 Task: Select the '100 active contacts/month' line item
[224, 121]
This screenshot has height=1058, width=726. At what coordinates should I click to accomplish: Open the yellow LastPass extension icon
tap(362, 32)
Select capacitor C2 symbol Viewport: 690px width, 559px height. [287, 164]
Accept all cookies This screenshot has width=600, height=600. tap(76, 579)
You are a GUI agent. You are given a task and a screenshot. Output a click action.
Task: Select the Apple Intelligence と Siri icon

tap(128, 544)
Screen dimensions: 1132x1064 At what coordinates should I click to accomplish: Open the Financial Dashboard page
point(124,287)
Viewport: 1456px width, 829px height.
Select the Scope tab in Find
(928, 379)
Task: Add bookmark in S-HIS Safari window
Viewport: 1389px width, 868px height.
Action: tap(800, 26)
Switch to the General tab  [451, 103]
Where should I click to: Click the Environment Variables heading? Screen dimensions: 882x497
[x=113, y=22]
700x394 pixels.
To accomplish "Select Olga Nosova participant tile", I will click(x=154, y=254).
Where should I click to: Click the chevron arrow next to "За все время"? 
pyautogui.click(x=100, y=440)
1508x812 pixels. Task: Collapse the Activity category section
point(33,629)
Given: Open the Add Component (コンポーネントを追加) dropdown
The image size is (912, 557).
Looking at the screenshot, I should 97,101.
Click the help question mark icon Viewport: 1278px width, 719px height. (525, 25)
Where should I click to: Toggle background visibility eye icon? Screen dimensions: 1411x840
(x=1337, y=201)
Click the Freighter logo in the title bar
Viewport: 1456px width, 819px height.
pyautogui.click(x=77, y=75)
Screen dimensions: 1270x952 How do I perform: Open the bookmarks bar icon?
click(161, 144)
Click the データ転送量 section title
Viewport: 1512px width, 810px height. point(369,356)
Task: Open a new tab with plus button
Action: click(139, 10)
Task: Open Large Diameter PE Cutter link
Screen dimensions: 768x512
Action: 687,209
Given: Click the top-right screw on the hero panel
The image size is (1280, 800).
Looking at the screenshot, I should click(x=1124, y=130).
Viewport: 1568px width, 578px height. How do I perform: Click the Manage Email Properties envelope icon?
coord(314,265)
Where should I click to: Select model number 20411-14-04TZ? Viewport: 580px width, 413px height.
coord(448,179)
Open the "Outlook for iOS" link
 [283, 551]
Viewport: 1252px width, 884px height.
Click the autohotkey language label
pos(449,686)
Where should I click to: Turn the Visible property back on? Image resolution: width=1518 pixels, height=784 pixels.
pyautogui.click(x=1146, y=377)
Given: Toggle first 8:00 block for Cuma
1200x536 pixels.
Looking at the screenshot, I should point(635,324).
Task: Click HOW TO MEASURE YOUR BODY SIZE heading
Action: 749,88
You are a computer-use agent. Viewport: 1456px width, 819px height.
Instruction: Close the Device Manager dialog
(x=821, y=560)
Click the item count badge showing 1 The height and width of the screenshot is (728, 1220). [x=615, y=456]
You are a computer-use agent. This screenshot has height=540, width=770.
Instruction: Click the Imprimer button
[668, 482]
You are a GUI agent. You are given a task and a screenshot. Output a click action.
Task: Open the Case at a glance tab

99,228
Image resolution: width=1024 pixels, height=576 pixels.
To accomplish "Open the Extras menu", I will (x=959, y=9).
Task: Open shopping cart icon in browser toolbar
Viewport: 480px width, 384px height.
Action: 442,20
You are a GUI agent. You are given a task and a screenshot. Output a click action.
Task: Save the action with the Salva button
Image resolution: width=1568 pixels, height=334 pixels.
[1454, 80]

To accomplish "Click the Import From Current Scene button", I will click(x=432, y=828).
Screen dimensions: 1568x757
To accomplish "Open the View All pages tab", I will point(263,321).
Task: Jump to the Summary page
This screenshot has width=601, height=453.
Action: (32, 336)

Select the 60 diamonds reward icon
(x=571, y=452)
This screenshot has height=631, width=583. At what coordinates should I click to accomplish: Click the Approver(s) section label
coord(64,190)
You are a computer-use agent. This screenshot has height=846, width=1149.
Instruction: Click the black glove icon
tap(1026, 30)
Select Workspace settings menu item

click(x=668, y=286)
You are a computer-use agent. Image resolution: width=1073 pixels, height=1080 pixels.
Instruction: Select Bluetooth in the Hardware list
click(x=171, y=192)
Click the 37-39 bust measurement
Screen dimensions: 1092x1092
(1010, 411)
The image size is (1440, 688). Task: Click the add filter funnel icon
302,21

____

→ Short problem:
Rewrite the lines starting at the first one and ending at the one that contains "tap(362, 32)", requests included, adding -52 to every coordinate in the answers.

→ Complete answer:
 Task: Select the '100 active contacts/month' line item
[172, 69]
This screenshot has height=1058, width=726. At what coordinates should I click to accomplish: Open the yellow LastPass extension icon
tap(310, -20)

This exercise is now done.